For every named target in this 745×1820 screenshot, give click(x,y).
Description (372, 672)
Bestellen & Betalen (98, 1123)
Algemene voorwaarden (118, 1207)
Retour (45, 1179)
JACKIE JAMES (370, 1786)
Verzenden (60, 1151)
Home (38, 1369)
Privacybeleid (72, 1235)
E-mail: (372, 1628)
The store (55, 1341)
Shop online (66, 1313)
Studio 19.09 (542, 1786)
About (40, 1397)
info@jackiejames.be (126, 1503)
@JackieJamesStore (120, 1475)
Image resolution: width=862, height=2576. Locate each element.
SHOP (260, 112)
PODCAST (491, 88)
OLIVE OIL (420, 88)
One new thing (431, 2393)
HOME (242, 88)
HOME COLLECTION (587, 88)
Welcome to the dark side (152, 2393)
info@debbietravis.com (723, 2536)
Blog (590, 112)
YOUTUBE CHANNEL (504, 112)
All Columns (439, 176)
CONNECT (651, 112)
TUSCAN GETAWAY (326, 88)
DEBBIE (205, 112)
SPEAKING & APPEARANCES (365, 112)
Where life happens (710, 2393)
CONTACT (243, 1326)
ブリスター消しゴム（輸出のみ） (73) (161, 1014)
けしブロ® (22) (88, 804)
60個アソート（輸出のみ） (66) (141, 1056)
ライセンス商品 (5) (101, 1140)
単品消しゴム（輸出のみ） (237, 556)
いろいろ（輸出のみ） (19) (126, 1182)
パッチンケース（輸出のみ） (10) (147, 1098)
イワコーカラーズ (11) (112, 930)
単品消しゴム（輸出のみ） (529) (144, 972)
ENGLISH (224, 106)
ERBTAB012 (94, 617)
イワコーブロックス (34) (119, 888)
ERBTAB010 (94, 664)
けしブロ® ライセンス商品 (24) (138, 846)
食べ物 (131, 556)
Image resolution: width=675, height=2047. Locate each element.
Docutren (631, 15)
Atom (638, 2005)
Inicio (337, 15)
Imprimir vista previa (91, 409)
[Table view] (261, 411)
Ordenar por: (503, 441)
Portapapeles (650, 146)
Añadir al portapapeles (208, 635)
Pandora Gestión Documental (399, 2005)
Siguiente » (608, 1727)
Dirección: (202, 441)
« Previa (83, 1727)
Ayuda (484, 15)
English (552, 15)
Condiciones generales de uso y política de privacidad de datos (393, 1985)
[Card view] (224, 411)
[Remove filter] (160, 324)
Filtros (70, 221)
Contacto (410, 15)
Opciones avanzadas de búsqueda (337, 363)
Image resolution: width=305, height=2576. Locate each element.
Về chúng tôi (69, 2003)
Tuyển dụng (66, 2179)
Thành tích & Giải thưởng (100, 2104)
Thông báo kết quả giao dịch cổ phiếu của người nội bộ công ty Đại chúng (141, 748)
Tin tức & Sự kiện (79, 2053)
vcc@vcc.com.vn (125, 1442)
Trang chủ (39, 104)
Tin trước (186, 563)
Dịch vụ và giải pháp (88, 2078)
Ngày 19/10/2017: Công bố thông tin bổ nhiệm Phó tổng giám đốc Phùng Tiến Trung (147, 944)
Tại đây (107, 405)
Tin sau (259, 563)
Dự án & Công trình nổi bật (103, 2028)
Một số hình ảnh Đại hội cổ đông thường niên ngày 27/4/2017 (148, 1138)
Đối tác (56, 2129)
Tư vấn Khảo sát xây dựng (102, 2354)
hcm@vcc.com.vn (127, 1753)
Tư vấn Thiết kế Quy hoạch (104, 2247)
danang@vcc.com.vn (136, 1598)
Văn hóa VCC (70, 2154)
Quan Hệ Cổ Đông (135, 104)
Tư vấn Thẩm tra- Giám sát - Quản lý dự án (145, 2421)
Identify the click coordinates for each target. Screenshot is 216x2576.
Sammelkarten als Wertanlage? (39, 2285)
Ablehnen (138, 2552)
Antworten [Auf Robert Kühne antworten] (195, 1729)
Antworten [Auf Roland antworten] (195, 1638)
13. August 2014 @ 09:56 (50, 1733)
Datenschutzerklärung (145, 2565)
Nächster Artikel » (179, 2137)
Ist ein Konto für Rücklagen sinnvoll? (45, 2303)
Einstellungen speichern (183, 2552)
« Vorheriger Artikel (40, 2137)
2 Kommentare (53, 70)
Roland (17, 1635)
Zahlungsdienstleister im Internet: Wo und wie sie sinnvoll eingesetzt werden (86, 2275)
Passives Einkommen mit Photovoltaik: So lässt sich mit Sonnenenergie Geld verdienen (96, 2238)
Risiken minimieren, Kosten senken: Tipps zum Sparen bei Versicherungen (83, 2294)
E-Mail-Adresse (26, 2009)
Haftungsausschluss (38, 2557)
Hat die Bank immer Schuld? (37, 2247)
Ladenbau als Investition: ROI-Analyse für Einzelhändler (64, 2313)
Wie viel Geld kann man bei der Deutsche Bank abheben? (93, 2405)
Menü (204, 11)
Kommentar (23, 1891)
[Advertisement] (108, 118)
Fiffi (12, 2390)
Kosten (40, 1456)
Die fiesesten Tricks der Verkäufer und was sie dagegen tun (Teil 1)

-*-*-

== Written problem ==
Rescale the lines above, from the first one through the line containing "Previa (83, 1727)", inclusive: rewrite every line, requests included, multiplying each answer coordinate by 0.95 and rounding to the nearest whole number, with halves rounded up. Leave every number outside the answers unchanged.

== Output ==
For every named target in this 745×1820 screenshot, give click(x,y).
Description (353, 638)
Bestellen & Betalen (93, 1067)
Algemene voorwaarden (112, 1147)
Retour (43, 1120)
JACKIE JAMES (352, 1697)
Verzenden (57, 1093)
Home (36, 1301)
Privacybeleid (68, 1173)
E-mail: (353, 1547)
The store (52, 1274)
Shop online (63, 1247)
Studio 19.09 (515, 1697)
About (38, 1327)
info@jackiejames.be (120, 1428)
@JackieJamesStore (114, 1401)
Image resolution: width=862, height=2576. Locate each element.
SHOP (247, 106)
PODCAST (466, 84)
OLIVE OIL (399, 84)
One new thing (409, 2273)
HOME (230, 84)
HOME COLLECTION (558, 84)
Welcome to the dark side (144, 2273)
info@debbietravis.com (687, 2409)
Blog (561, 106)
YOUTUBE CHANNEL (479, 106)
All Columns (417, 167)
CONNECT (618, 106)
TUSCAN GETAWAY (310, 84)
DEBBIE (195, 106)
SPEAKING & APPEARANCES (347, 106)
Where life happens (675, 2273)
CONTACT (231, 1260)
ブリスター消しゴム（輸出のみ） (73) (153, 963)
けしブロ® (22) (84, 764)
60個アソート（輸出のみ） (66) (134, 1003)
ライセンス商品 (5) (96, 1083)
単品消しゴム（輸出のみ） (225, 528)
いろいろ（輸出のみ） (19) (120, 1123)
パッチンケース（輸出のみ） (10) (140, 1043)
イワコーカラーズ (11) (106, 884)
単品消しゴム（輸出のみ） (529) (137, 923)
ENGLISH (213, 101)
ERBTAB012 (89, 586)
イワコーブロックス (34) (113, 844)
ERBTAB010 (89, 631)
けしブロ® ライセンス商品 (24) (131, 804)
食べ物 (124, 528)
Image resolution: width=675, height=2047. Locate each element.
Docutren (599, 14)
Atom (606, 1905)
Inicio (320, 14)
Imprimir vista previa (86, 389)
[Table view] (248, 390)
Ordenar por: (478, 419)
Portapapeles (618, 139)
Añadir al portapapeles (198, 603)
Pandora Gestión Documental (379, 1905)
Siguiente » (578, 1641)
Dirección: (192, 419)
« Previa (79, 1641)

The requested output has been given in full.